Separadores

22 dezembro 2025

No Reino Unido continuam as greves da fome dos presos políticos apoiantes da Palestina

Dois activistas britânicos presos, ligados ao colectivo Palestine Action foram levados de urgência para o hospital depois de o seu estado de saúde se ter deteriorado criticamente na sequência de uma greve de fome de 50 dias. Um perdeu 14 quilos desde a sua detenção, corre o risco de sofrer danos graves nos seus órgãos, e mo outro apresenta um declínio cognitivo devido à falta de fornecimento regular de vitaminas essenciais por parte das autoridades prisionais.

Manifestantes e famílias, exigem a sua libertação e o direito a um julgamento justo. Os activistas denunciam também a censura na prisão, incluindo a retenção de correspondência e chamadas telefónicas, e criticam o recurso à prisão preventiva por um período superior ao limite legal de seis meses.

 A este respeito, familiares e advogados alertaram que a recusa dos funcionários prisionais em prestar assistência básica neste contexto de perseguição política. Salientam que a criminalização dos protestos contra o complexo militar-industrial no Reino Unido reflecte o endurecimento das políticas repressivas contra aqueles que denunciam o fornecimento de armas a potências ocupantes, como o Estado genocida de Israel.

Esta luta faz parte de um movimento internacional de solidariedade e de setores progressistas na Europa que exigem o respeito pelo direito internacional e o fim da violência genocida.

A resistência destes jovens reclusos expõe a crise de legitimidade das democracias ocidentais que mantêm laços comerciais e militares com regimes acusados ​​de crimes contra a humanidade, priorizando os seus interesses em detrimento da vida. A crise humanitária na Faixa de Gaza em 2025 resultou em 405 mortes e 1.115 feridos desde o acordo de cessar-fogo de 11 de outubro, elevando o número total de mortos para 70.937 desde o início da agressão. A incapacidade de resgatar os desaparecidos sob os escombros e a morte de mil doentes à espera de transferência para tratamento médico no estrangeiro demonstram o impacto do cerco na população civil.

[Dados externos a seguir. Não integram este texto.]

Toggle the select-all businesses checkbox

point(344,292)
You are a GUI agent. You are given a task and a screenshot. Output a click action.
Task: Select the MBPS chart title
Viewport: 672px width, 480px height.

O bloqueio total de ajuda à população de Gaza está a provocar escassez de material para cirurgias cardíacas e emergências, colocando mais de 288 mil doentes em risco de complicações graves. Além disso, a insegurança alimentar aguda afecta 1,6 milhões de habitantes, agravando uma deterioração sem precedentes do sistema de saúde, que está a comprometer a sua capacidade de fornecer diagnósticos e tratamentos adequados no enclave.